The study failed to meet its primary objective, increasing the overall proportion of patients who met the IMACS improvement criteria (IMACS DOI) in the abatacept group, compared with the placebo group. The treatment arm’s response rate of 56% was very close to the rate expected based on prior data. But the response rate for the placebo group (42.5%) was higher than expected, leading to negative results. However, in subgroup analysis, PM/IMNM showed statistically significant improvement compared with placebo, Dr. Aggarwal notes.
Overall, these results suggest that patients with PM and IMNM subtypes may be more responsive to treatment with abatacept than DM subtypes.
Dr. Aggarwal, whose own IIM patients have benefited from abatacept, was surprised that it did not help a higher proportion of study patients. He is more pleasantly surprised with the good results in non-DM patients, especially those with IMNM, which typically is very resistant to standard of care treatment.
Safety
Abatacept’s known side effects include respiratory infections that are occasionally serious, allergic reactions and, very rarely, malignancies. Researchers identified no new safety concerns and found that adding abatacept to standard treatment was safe and generally well tolerated by trial patients.
During the double-blind period, the abatacept and placebo groups had similar rates of adverse events, including serious ones and events leading to discontinuation. Each group had four patients with serious adverse events. Infections occurred in 25.3% of abatacept patients and 42.5% of placebo patients. Serious infections occurred in 14.5% of abatacept patients and 6.3% of the switch group. No malignancies occurred in either group. One death in the placebo arm was due to an unexplained acute respiratory event.
During the open-label period, the observed safety profile was similar, the researchers report.
What’s Next
Despite promising results, the trial sponsor has decided to forgo regulatory approval for abatacept for non-DM patients, Dr. Aggarwal says.
Despite this decision, findings from the trial have advanced the field, Dr. Aggarwal maintains. “We have proved that targeting an interaction between B and T cells and preventing activation of the T cells gets efficacy in myositis and is safe,” he explains. “That means future novel therapies that target T cells or the interaction between B and T cells could be very lucrative in myositis.” This knowledge could be used to find other novel therapeutic targets.
In the meantime, as rheumatologists in both academic centers and general practices continue to see some patients with IIM, abatacept might help a portion of them. “Based on this trial, abatacept is a reasonable option for patients with myositis, especially necrotizing myopathy, once they are failing their initial lines of treatment,” Dr.

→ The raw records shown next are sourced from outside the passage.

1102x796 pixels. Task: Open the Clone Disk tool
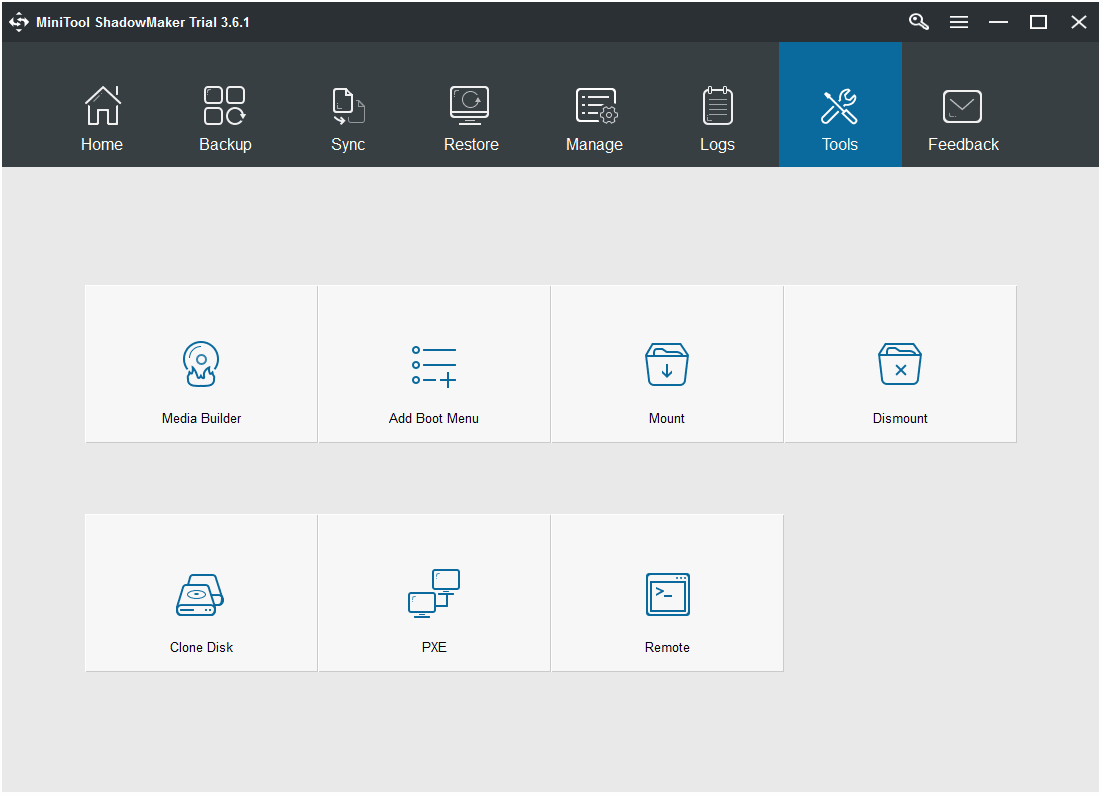200,592
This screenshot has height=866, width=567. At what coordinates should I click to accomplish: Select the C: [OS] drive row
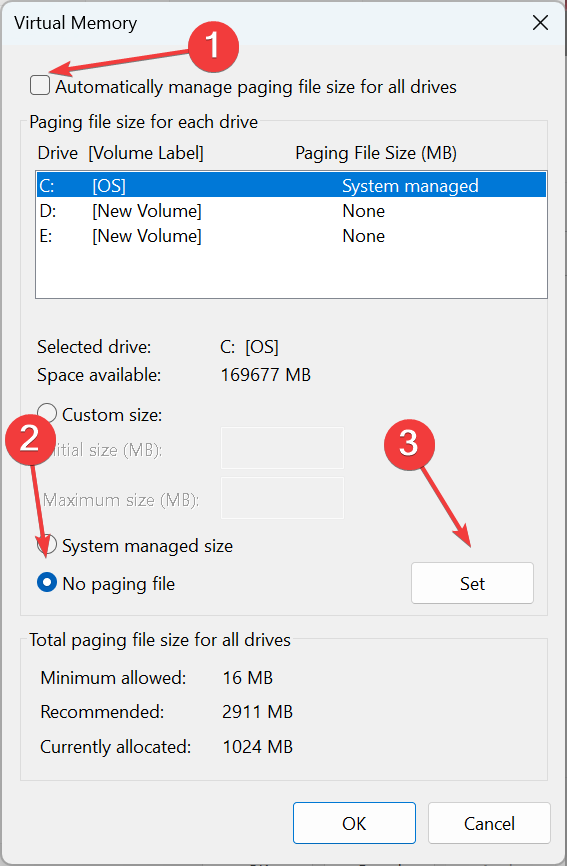292,185
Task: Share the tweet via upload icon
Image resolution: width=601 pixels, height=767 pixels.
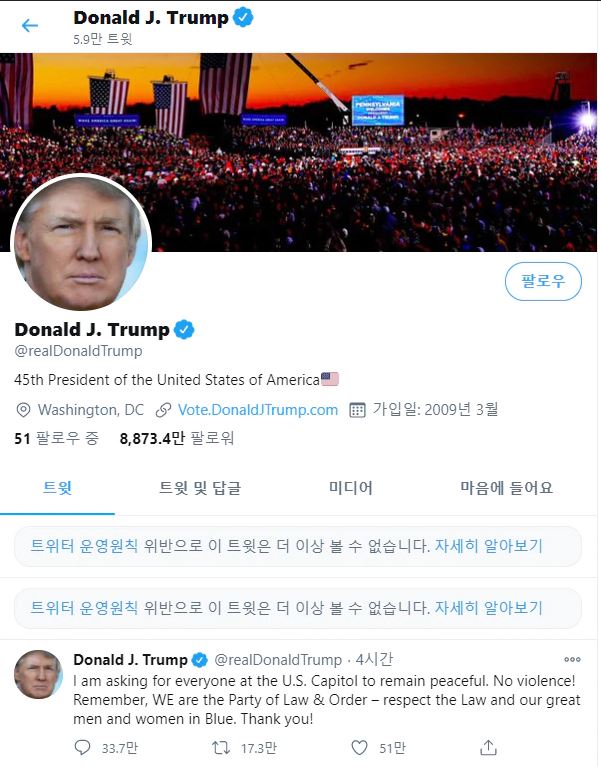Action: click(488, 747)
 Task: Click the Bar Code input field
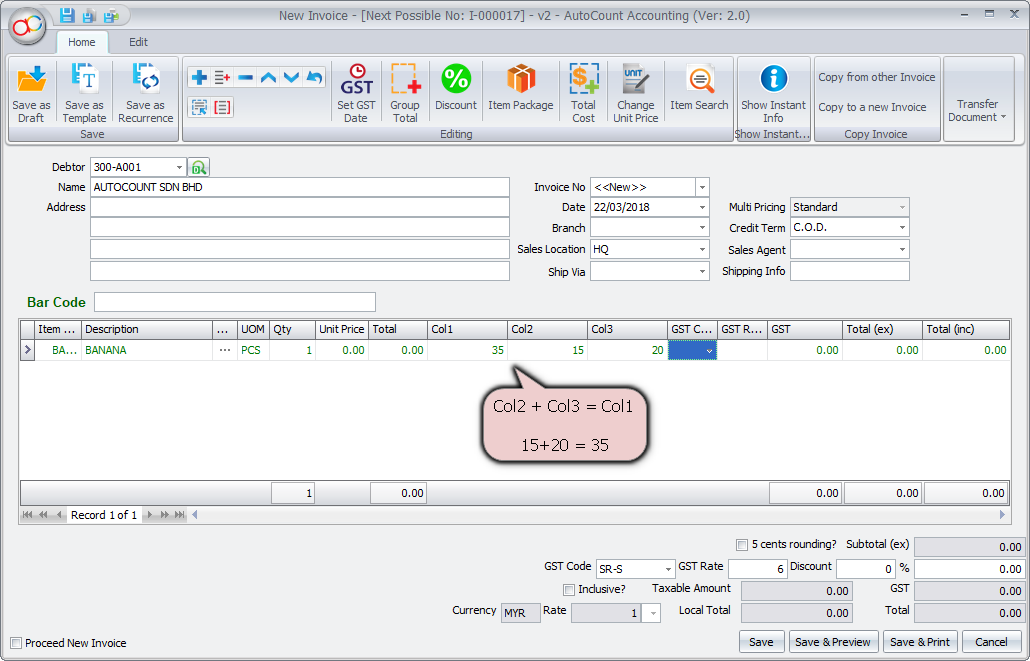click(x=235, y=302)
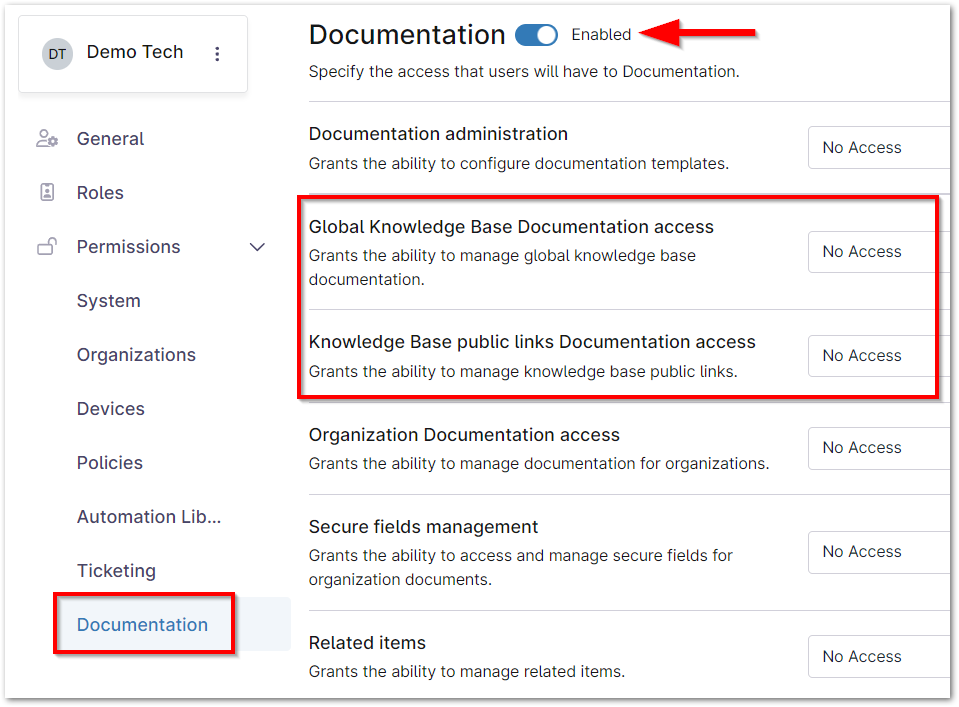Image resolution: width=959 pixels, height=707 pixels.
Task: Open the Roles page
Action: point(100,193)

Aggarwal notes.
Deborah Levenson is a writer and editor based in College Park, Md.
References
- Aggarwal R, Lundberg IE, Song YW, et al. Efficacy and safety of subcutaneous abatacept plus standard treatment for active idiopathic inflammatory myopathy: Phase III randomized, controlled trial. Arthritis Rheumatol, 2024 Nov 28, Online ahead of print.

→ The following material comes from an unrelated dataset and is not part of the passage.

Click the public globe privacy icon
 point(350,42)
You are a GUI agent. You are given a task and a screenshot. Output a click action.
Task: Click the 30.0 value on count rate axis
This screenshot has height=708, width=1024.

- Tjärnlund A, Tang Q, Wick C, et al. Abatacept in the treatment of adult dermatomyositis and polymyositis: A randomised, phase IIb treatment delayed-start trial. Ann Rheum Dis. 2018 Jan;77(1):55-62.
Disclosures
Dr. Aggarwal has received grants or contracts from Boehringer Ingelheim, Bristol Myers Squibb, EMD Serono and Q32. He has received consulting fees from Actigraph, Alexion, ANI Pharmaceutical, Argenx, AstraZeneca, Boehringer Ingelheim, Bristol Myers Squibb, Cabaletta Bio, Capella, Corbus, CSL Behring, EMD Serono, Galapagos, Horizontal Therapeutics, I-Cell, Janssen, Kezar, Kyverna, Merck, Octapharma, Pfizer, Roivant, Sanofi and Teva.